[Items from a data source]
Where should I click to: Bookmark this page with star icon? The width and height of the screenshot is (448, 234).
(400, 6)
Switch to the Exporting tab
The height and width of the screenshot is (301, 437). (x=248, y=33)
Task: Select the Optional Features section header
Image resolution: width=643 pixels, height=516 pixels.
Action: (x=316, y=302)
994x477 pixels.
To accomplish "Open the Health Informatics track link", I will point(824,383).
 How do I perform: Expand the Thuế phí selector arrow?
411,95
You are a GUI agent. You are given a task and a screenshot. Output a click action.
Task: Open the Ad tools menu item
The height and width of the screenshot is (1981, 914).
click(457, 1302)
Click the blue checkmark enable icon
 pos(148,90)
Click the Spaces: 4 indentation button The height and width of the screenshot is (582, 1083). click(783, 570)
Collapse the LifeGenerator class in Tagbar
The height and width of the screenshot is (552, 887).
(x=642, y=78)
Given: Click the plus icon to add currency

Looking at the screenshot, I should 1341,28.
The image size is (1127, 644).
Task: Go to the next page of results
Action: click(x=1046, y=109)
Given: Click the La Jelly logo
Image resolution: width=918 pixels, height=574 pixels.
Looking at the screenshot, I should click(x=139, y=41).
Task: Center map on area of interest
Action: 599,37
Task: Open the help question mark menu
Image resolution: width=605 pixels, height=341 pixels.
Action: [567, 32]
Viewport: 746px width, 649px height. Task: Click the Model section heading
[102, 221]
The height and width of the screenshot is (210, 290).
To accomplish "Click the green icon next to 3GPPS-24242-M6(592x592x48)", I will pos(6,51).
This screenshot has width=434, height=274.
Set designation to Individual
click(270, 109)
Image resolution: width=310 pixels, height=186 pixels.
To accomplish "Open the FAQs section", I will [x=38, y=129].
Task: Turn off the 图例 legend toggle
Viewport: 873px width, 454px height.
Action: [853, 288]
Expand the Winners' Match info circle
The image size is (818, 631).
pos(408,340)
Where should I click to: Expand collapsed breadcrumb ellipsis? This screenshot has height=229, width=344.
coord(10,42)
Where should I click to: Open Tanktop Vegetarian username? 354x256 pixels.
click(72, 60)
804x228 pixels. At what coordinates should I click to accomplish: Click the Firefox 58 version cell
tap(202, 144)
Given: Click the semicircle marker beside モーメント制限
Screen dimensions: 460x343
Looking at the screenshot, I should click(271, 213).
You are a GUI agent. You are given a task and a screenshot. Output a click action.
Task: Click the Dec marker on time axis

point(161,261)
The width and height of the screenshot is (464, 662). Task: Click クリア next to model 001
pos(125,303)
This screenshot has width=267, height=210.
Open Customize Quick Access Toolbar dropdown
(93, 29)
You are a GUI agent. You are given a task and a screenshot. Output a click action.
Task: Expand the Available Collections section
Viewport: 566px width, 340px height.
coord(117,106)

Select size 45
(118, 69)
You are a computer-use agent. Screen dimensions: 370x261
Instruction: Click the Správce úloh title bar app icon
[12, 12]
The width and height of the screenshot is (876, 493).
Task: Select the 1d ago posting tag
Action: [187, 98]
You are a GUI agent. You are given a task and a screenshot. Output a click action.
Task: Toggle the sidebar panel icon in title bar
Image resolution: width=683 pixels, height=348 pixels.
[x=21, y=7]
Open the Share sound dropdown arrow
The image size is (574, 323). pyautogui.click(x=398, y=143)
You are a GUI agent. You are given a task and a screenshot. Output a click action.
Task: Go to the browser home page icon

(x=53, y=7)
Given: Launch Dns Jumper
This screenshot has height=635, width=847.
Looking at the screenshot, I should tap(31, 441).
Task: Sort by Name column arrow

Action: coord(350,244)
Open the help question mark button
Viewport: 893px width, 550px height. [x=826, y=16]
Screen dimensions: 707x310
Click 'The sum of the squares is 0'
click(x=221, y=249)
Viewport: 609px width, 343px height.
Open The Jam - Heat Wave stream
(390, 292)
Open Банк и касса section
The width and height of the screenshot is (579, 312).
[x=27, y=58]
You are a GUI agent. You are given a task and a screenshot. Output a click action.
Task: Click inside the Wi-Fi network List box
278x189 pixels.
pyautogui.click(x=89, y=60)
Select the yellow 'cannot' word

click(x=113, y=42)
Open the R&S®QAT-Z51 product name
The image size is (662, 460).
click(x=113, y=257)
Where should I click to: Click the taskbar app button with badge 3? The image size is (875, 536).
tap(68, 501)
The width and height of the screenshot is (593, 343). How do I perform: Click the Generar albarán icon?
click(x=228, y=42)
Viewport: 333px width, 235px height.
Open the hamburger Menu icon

Task goal:
Work out how many lines in the entries contain the string "will", then reply with that number and nothing more.

Response to the task:
3